→ **Problem requirements**:
For the records below, output every line from the one holding "Instruction: Select the 30m interval" through the final line, unaltered, and no other lines.

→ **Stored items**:
◇ ◇ ◇ ◇
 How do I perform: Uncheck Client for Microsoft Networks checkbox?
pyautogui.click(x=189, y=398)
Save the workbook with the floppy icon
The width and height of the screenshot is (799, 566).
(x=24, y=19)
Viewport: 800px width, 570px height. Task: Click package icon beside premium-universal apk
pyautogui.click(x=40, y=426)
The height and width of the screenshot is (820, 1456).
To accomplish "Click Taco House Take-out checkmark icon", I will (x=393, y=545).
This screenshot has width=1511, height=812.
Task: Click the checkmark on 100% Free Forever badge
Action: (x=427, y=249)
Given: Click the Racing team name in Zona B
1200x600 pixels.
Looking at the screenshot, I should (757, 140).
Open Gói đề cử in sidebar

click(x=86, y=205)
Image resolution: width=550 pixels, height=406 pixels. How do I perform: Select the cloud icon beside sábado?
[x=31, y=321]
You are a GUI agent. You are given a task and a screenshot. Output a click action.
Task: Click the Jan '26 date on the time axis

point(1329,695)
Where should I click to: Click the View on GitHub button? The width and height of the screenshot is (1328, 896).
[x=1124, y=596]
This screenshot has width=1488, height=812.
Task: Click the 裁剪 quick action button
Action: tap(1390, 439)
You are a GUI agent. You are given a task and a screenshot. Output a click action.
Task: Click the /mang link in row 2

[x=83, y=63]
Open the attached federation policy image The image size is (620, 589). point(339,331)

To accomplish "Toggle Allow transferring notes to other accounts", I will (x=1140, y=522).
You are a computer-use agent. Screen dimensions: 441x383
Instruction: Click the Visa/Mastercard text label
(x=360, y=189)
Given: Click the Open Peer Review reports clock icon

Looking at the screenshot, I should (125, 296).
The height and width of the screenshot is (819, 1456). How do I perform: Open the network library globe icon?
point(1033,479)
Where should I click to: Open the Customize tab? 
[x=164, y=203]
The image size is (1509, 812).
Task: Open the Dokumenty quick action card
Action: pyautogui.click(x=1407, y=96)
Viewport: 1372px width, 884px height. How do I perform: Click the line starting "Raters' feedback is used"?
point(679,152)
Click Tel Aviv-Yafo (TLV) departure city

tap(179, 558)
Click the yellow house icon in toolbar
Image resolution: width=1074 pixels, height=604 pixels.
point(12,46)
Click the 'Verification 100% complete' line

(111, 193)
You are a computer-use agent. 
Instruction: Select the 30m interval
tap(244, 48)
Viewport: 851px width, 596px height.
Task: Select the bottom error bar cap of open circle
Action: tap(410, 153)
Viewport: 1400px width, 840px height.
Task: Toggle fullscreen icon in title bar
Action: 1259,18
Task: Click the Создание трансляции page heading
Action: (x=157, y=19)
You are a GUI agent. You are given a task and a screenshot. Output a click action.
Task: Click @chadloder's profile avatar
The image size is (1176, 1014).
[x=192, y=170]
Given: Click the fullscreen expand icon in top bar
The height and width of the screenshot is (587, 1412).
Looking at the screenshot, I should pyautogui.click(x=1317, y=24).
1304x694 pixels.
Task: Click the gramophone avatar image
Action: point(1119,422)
◇ ◇ ◇ ◇
→ **Reply**:
Instruction: Select the 30m interval
tap(244, 48)
Viewport: 851px width, 596px height.
Task: Select the bottom error bar cap of open circle
Action: tap(410, 153)
Viewport: 1400px width, 840px height.
Task: Toggle fullscreen icon in title bar
Action: 1259,18
Task: Click the Создание трансляции page heading
Action: (x=157, y=19)
You are a GUI agent. You are given a task and a screenshot. Output a click action.
Task: Click @chadloder's profile avatar
The image size is (1176, 1014).
[x=192, y=170]
Given: Click the fullscreen expand icon in top bar
The height and width of the screenshot is (587, 1412).
Looking at the screenshot, I should pyautogui.click(x=1317, y=24).
1304x694 pixels.
Task: Click the gramophone avatar image
Action: point(1119,422)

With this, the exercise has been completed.